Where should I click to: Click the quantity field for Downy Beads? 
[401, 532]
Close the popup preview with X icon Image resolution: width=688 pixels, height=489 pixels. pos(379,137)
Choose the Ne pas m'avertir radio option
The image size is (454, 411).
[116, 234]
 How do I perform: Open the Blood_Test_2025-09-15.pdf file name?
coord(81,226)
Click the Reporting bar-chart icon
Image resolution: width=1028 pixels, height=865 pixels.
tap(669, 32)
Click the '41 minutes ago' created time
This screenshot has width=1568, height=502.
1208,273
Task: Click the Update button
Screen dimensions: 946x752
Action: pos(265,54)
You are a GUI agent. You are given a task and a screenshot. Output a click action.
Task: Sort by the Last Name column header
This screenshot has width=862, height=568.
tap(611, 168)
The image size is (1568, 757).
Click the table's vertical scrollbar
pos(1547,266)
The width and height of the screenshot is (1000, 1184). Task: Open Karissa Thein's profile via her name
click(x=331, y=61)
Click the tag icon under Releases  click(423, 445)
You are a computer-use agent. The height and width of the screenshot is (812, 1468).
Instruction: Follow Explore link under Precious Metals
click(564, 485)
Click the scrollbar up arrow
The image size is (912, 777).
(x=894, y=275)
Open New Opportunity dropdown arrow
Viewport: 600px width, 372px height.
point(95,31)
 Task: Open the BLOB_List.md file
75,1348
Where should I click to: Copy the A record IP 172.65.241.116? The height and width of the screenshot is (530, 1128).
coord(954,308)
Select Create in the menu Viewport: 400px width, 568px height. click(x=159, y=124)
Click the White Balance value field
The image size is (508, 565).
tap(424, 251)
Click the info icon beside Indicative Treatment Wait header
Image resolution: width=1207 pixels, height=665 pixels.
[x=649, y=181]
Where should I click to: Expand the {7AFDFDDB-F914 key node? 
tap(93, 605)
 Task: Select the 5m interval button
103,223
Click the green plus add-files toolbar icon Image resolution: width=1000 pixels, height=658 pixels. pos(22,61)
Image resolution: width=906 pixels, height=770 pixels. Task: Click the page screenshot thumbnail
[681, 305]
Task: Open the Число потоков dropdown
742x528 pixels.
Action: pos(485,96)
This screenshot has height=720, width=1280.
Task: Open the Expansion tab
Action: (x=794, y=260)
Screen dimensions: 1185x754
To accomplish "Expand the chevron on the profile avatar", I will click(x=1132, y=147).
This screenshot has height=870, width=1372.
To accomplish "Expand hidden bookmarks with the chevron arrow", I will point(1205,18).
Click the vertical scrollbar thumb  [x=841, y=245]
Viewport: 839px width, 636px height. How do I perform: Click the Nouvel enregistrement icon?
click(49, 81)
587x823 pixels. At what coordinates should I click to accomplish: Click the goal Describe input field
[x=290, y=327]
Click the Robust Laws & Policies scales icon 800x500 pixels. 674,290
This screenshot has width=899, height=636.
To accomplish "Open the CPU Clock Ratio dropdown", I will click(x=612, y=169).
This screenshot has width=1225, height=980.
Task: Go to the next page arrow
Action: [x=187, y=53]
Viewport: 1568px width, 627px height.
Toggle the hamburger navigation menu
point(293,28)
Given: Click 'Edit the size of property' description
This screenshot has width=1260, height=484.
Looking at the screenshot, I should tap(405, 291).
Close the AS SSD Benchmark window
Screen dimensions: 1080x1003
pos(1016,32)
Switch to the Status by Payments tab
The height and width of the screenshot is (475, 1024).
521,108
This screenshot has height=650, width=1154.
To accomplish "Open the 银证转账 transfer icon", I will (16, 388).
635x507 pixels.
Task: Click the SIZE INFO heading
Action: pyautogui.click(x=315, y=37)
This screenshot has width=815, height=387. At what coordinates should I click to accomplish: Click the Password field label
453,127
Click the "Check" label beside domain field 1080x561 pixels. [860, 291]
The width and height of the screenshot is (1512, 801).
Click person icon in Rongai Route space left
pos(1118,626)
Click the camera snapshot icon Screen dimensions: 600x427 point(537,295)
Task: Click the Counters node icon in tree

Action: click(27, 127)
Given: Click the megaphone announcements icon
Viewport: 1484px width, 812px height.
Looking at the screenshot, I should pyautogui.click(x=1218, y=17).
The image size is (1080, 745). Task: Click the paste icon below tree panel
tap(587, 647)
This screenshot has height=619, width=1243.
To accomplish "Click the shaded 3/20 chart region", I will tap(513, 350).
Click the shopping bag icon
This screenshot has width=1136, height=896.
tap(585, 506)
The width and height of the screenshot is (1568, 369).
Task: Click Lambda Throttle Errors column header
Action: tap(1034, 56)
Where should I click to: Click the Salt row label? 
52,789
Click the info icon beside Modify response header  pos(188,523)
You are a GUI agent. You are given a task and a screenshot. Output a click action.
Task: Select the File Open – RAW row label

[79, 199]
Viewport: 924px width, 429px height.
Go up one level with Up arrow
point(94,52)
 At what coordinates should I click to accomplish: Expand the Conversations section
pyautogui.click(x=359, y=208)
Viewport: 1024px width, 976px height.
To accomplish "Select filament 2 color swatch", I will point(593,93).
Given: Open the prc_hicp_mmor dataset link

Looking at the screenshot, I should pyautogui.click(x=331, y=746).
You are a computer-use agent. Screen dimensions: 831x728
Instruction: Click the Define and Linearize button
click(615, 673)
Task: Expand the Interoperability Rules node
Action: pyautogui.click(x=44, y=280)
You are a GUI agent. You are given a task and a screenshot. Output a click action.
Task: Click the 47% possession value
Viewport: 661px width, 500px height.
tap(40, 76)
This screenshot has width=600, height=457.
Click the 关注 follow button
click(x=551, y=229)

::::::::::

Copy all lines from the data that hold the word "value".

**Task output:**
Click the White Balance value field
Task: Click the 47% possession value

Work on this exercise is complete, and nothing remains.